# Start of Supplied material
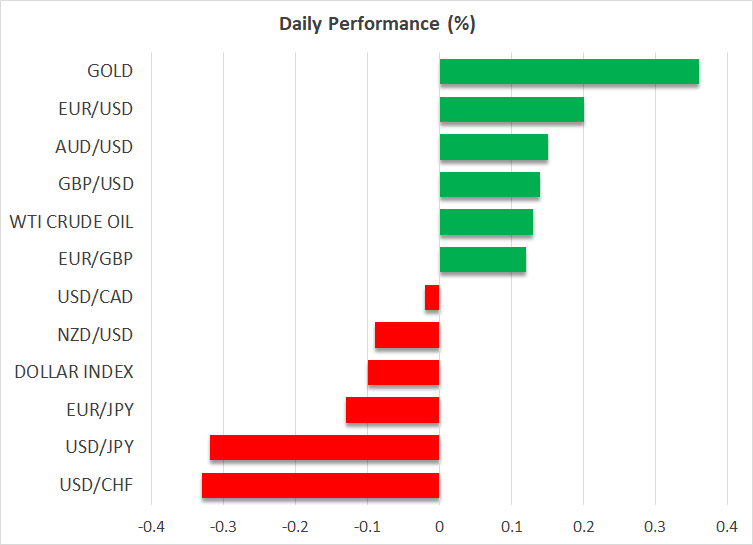
Task: Click the small red USD/CAD bar
Action: [x=432, y=297]
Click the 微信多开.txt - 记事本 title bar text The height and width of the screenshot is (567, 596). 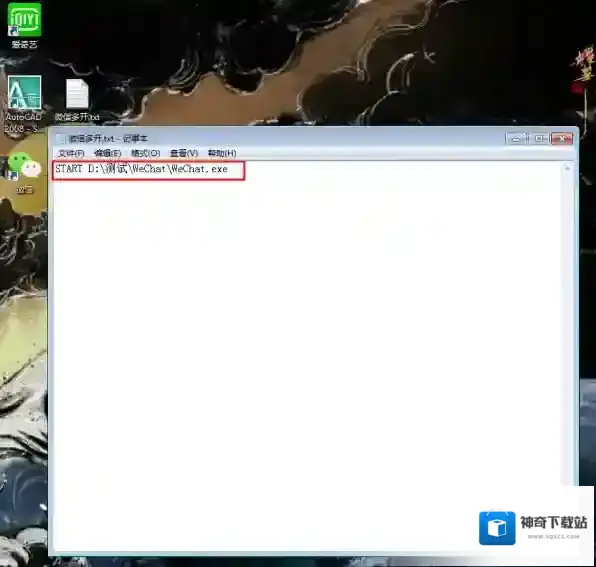(x=108, y=139)
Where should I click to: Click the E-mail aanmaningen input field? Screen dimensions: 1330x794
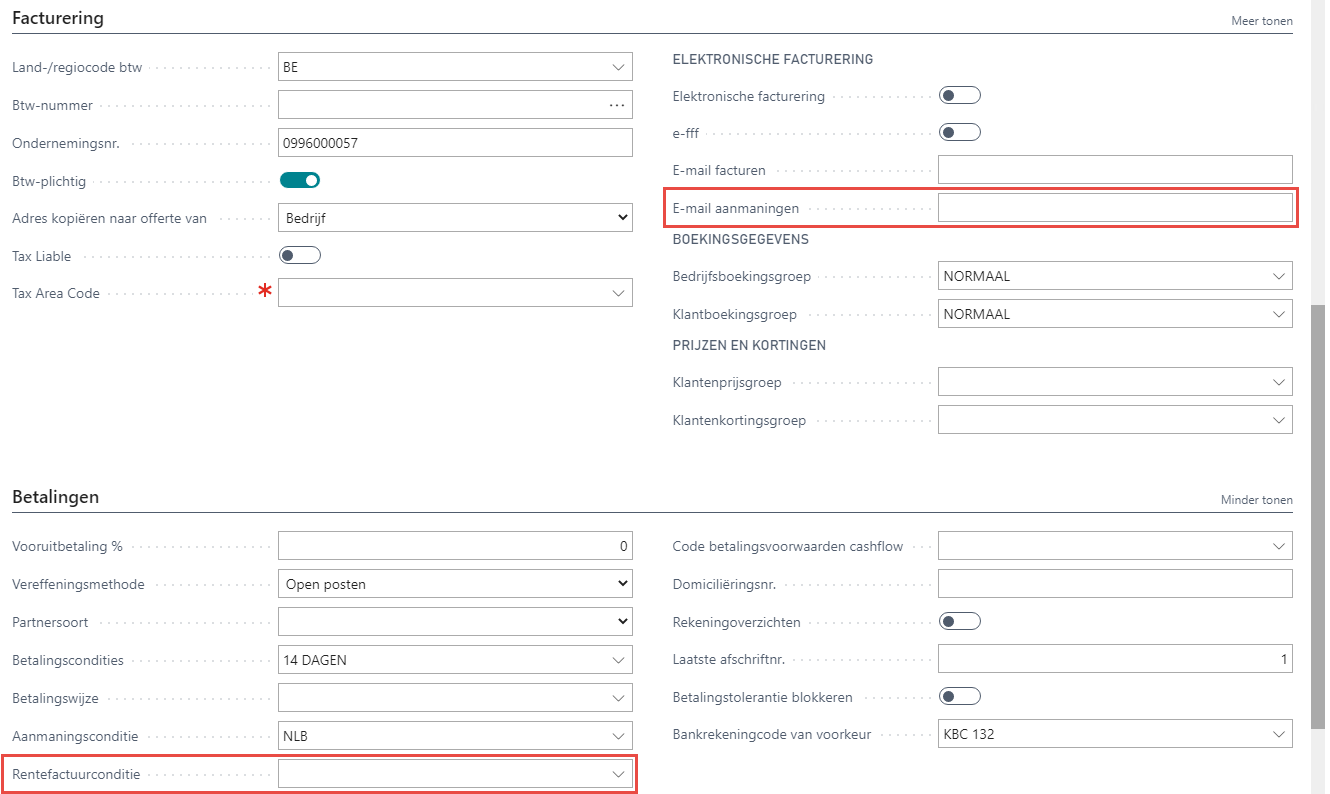coord(1114,208)
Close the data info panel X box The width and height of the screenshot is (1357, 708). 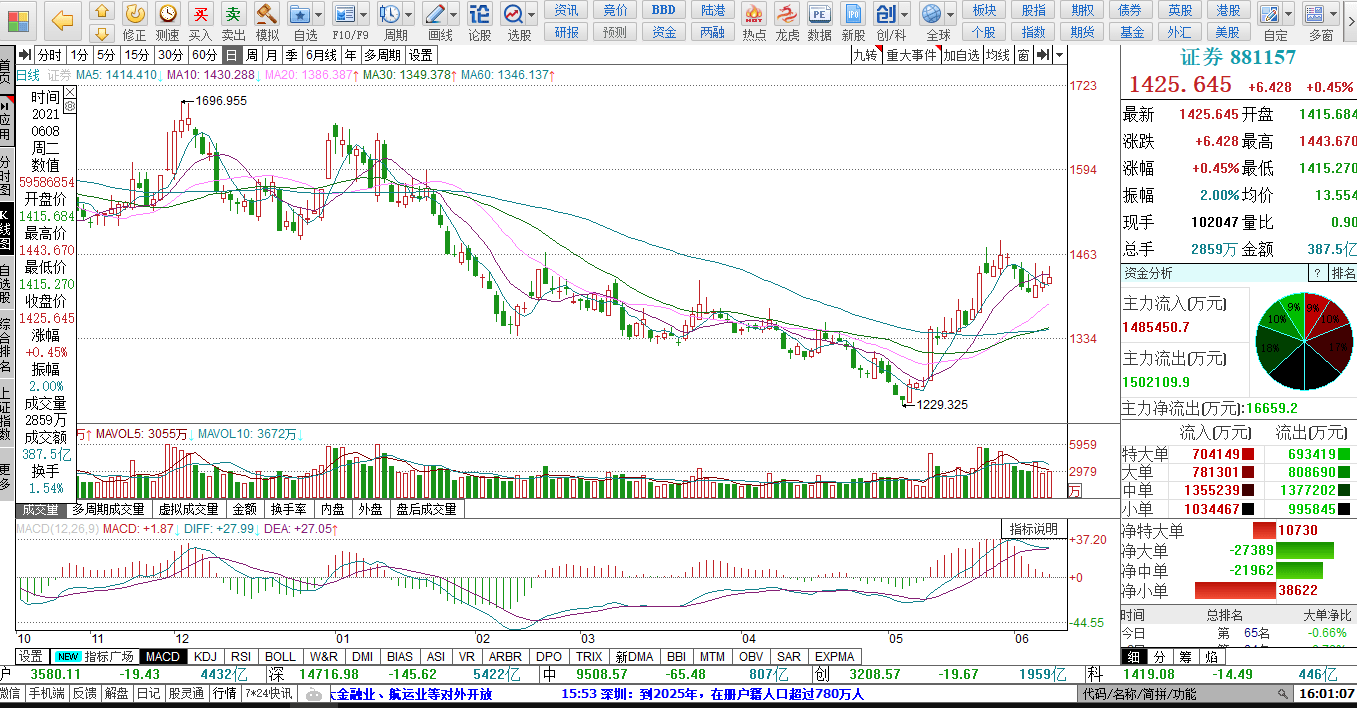click(70, 94)
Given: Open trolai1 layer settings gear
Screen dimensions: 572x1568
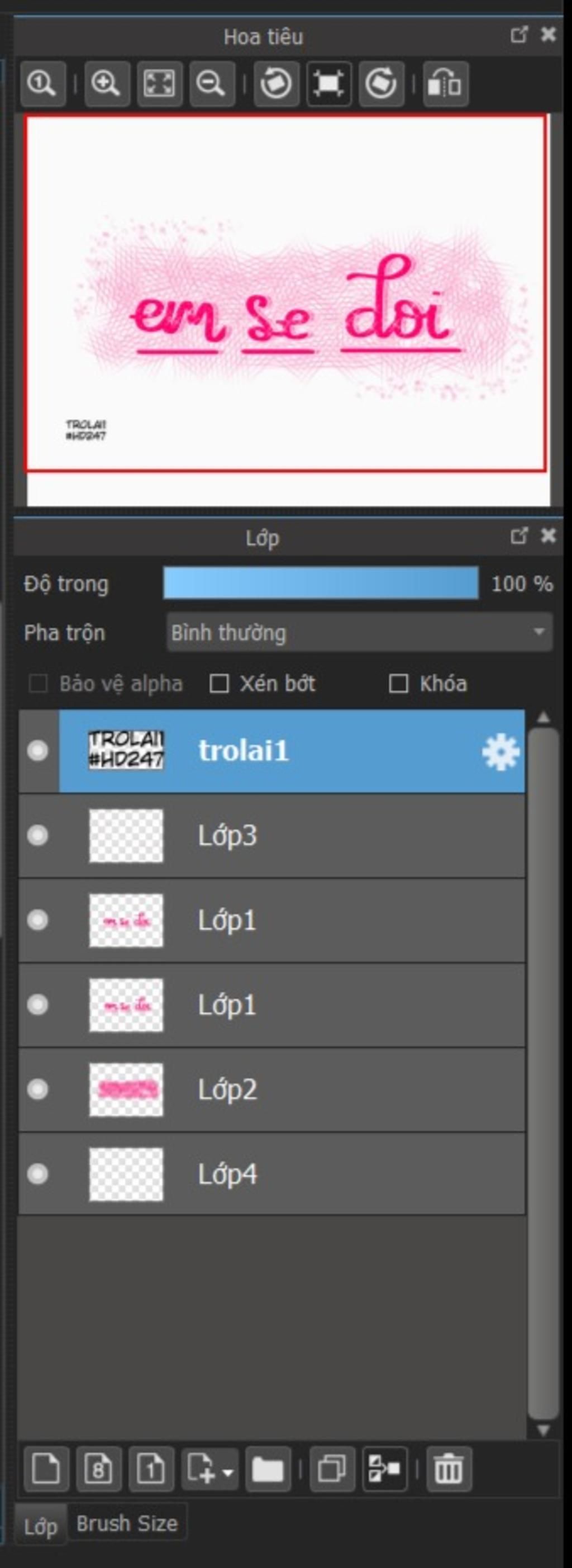Looking at the screenshot, I should tap(501, 752).

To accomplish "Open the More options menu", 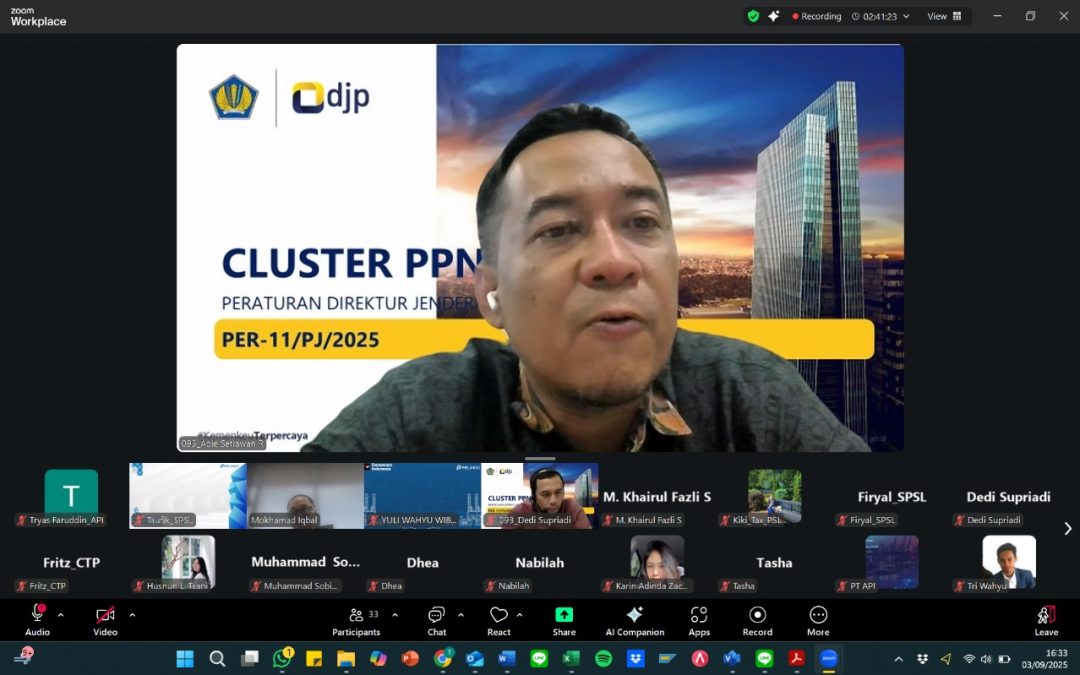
# End of Supplied material
**Stated problem**. Echo the lines above, starting at the line containing "Given: Open trolai1 layer settings gear" and ending at the last line of the items. Leave the pictures out.

**Result for this exercise**.
Given: Open trolai1 layer settings gear
Screen dimensions: 572x1568
Looking at the screenshot, I should tap(501, 752).

To accomplish "Open the More options menu", 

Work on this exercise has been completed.